Yet the war, which started when forces from Russia invaded the sovereign state of Ukraine in February, rages on in the southeastern portion of the country, with the “Territorial Defense Force having driven back the Russians from the northern capital city of Kyiv,” Ben wrote.

“With Russian forces unable to effectively fight on the move,” he continued, “they have resorted to Red Army tactics from 75 years ago. The frontlines have been littered with rockets and bombs, mostly unguided, hoping to bombard the opposing force into submission.”

Schools in Ukraine returned for the 2022-23 school year earlier this month, NPR reports. But for schools without bomb shelters, virtual learning is the only option, as Russian forces are targeting schools and other critical infrastructure, the Associated Press reported in May.

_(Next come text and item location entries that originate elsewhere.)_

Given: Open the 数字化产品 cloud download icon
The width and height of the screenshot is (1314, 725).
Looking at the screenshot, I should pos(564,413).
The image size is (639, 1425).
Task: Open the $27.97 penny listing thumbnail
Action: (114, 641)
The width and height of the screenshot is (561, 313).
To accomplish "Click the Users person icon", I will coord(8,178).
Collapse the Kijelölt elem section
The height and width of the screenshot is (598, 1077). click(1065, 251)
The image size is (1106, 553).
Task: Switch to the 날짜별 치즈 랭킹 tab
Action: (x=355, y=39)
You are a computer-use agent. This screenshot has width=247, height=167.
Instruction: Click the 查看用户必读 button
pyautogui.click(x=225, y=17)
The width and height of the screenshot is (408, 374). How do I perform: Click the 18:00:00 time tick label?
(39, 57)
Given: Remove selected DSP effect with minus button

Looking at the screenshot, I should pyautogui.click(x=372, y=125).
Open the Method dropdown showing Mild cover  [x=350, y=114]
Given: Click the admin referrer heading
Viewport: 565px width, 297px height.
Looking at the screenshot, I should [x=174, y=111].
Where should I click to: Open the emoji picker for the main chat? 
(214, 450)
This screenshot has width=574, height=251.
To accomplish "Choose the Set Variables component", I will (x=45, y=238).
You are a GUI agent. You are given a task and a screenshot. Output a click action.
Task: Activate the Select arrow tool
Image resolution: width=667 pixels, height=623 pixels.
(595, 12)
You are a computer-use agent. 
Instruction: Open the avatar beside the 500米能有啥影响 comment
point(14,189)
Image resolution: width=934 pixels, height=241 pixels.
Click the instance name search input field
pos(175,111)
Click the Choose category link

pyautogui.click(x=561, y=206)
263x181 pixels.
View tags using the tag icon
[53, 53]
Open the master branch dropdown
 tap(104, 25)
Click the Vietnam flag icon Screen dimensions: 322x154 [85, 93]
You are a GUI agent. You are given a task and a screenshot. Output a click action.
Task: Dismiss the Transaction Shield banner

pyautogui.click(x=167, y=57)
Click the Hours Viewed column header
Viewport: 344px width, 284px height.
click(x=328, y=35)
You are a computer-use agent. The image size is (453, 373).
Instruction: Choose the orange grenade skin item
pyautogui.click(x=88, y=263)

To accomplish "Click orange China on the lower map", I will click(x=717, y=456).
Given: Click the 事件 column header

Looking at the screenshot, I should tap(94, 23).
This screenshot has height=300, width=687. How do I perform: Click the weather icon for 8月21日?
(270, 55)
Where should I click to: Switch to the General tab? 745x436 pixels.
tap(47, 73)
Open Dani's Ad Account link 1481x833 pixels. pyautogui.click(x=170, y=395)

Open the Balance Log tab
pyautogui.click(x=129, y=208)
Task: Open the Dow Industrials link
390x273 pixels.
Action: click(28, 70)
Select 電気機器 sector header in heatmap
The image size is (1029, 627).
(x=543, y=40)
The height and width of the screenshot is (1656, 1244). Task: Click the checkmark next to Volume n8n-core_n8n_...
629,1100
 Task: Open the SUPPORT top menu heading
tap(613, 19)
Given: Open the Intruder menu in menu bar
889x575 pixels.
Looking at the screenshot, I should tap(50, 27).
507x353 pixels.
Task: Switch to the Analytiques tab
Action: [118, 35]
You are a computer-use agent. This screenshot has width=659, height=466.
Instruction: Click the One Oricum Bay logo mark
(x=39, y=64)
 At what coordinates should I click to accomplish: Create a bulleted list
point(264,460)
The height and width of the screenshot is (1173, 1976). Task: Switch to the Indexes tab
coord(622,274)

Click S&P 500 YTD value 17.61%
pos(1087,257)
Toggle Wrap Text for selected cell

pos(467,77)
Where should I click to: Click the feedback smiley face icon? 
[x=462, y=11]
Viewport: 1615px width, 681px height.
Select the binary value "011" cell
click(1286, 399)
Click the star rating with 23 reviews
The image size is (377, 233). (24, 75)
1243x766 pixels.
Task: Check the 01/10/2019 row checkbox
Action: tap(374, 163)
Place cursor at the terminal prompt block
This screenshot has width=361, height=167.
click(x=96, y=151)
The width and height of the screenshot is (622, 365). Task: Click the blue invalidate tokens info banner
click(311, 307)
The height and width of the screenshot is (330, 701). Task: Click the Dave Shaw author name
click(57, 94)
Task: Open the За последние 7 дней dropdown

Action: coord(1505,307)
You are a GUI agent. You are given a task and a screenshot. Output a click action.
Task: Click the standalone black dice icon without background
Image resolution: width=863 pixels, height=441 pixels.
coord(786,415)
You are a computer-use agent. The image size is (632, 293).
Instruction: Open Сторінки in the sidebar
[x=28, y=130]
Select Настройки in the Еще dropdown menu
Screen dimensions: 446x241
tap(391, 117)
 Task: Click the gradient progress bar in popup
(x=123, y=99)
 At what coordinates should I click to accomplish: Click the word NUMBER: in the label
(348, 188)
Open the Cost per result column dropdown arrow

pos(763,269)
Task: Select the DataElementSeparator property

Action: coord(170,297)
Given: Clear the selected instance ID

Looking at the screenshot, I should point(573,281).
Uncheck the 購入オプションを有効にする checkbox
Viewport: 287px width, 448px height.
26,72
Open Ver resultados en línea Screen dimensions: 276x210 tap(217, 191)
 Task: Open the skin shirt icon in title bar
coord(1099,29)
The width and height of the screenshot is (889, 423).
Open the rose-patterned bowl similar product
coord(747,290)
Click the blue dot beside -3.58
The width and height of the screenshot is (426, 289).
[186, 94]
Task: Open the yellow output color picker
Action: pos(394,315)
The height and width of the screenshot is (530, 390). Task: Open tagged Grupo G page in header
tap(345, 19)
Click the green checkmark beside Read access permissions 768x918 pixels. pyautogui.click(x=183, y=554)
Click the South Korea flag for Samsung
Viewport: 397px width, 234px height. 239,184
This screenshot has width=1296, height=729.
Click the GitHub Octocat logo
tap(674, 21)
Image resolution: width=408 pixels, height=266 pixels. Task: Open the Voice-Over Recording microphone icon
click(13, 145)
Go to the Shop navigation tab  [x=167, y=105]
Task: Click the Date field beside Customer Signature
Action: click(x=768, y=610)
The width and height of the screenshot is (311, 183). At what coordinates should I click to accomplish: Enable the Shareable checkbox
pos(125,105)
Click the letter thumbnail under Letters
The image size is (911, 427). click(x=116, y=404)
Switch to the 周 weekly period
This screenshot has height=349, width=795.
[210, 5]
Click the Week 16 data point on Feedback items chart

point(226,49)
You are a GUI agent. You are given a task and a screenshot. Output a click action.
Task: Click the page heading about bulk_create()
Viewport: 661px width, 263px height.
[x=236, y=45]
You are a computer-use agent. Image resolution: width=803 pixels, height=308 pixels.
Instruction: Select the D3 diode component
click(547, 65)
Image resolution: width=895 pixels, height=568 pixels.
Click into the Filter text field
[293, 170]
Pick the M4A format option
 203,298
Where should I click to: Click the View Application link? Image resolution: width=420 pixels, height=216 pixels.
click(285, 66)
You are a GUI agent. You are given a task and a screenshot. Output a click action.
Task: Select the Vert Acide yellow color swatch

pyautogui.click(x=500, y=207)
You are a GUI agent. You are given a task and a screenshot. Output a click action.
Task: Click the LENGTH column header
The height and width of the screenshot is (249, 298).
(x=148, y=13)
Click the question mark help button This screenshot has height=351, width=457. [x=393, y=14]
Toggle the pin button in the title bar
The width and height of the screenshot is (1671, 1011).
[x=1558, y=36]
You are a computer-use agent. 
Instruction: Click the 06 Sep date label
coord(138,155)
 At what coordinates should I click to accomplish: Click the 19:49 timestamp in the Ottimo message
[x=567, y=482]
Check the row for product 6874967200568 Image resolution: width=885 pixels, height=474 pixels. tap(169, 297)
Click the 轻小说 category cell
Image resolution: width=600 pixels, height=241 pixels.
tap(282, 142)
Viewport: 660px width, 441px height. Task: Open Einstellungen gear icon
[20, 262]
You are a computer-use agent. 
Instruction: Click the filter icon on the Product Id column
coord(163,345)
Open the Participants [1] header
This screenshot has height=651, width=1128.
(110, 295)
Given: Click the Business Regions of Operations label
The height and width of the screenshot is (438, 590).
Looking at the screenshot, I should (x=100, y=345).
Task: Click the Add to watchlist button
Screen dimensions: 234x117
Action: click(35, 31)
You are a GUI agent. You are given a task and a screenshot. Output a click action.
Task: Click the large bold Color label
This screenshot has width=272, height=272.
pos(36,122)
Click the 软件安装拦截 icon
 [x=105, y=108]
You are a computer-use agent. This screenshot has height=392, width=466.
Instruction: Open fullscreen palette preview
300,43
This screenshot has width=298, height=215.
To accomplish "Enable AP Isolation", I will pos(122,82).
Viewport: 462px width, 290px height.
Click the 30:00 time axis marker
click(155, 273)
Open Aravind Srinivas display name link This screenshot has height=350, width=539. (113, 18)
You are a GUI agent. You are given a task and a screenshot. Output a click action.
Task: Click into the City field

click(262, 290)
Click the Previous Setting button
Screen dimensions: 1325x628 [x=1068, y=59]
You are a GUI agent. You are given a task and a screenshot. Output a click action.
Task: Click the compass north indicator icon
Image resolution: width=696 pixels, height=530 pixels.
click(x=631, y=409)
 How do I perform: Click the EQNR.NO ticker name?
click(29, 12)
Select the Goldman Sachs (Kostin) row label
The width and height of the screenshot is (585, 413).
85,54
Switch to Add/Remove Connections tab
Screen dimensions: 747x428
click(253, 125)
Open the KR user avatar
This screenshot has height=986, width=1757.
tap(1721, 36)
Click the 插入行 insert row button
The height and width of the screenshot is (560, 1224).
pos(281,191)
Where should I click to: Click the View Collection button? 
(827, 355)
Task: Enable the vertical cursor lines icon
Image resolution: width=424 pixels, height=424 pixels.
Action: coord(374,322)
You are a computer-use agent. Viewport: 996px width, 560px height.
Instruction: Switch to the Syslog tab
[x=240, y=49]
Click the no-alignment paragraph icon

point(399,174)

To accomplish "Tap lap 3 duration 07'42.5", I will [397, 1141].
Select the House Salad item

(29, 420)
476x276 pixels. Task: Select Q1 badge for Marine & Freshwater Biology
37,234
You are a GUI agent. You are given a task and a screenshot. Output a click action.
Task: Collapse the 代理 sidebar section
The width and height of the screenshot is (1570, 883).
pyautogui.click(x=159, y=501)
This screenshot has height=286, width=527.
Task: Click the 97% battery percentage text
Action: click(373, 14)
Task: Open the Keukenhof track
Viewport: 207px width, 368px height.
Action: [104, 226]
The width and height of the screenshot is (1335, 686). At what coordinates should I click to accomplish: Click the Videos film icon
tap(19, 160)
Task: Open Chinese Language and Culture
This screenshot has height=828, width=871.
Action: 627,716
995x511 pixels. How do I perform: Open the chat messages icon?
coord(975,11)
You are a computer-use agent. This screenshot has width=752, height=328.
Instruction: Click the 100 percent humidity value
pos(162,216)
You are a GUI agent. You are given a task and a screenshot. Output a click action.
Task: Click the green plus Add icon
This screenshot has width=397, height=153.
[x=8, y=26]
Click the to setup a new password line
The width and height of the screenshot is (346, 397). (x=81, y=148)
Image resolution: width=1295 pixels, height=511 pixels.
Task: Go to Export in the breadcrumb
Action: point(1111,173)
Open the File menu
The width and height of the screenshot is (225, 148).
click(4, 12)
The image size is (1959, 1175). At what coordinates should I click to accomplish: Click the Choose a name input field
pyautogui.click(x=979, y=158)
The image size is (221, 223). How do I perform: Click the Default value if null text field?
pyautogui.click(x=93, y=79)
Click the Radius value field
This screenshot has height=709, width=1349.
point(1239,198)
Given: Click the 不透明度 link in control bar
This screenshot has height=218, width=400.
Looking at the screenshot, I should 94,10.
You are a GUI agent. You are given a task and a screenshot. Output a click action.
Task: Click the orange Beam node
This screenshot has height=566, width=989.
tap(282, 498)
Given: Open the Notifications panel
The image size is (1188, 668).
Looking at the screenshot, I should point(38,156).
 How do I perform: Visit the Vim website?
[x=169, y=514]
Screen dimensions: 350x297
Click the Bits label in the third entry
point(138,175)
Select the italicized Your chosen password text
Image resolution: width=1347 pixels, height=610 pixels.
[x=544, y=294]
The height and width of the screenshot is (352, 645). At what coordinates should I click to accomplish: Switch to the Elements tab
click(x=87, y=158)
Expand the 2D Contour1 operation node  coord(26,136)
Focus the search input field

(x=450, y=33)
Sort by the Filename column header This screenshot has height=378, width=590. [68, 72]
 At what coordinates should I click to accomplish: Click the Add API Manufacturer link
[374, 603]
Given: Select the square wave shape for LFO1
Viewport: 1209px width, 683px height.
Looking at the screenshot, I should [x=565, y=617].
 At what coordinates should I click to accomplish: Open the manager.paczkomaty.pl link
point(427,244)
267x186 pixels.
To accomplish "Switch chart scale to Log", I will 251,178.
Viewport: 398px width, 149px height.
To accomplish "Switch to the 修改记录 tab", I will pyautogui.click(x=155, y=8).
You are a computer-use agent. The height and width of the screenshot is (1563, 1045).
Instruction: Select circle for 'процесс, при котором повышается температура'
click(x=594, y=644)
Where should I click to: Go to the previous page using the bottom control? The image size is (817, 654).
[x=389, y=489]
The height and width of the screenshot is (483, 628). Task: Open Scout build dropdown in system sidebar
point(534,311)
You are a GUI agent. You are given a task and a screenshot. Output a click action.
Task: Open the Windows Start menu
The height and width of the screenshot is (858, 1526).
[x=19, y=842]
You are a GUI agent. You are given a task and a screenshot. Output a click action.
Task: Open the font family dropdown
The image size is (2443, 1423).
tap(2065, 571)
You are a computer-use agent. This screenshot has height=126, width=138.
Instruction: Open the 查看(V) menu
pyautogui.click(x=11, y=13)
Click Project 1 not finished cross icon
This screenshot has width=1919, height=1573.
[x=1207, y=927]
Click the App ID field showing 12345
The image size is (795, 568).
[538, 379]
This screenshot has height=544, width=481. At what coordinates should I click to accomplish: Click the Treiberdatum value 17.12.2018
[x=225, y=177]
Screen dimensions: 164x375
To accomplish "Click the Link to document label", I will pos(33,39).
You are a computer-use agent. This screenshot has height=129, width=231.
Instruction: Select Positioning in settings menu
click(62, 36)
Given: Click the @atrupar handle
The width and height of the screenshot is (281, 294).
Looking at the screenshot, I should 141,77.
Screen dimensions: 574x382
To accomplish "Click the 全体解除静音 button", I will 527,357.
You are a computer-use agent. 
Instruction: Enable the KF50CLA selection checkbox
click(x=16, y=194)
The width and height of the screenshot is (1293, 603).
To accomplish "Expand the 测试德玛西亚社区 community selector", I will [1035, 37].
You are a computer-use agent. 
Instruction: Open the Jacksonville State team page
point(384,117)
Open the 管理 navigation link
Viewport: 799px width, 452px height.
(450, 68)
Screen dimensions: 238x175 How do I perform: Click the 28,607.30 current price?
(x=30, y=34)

Many news agencies and some noted historians are now reporting unrest in Russia, where President Vladimir Putin has made it clear he will institute a draft. The Kremlin is scrambling now “to keep public discontent in check over Mr Putin’s effort to escalate the war in Ukraine,” the New York Times reported Thursday.

Mr Putin said he intends to carry out his threat on Friday to annex four provinces in southeastern Ukraine following a sham annexation vote. It isn’t clear whether Russia’s allies will support the move, but the West is definitely against it. Even still, Mr Putin said that any military action by Ukraine to regain control of the seized provinces would be considered an act against the Russian state.

“If the territorial integrity of our country is threatened, we will certainly use all the means at our disposal to protect Russia and our people,” he was quoted as saying, possibly referring to Russia’s nuclear arsenal. “This is not a bluff.”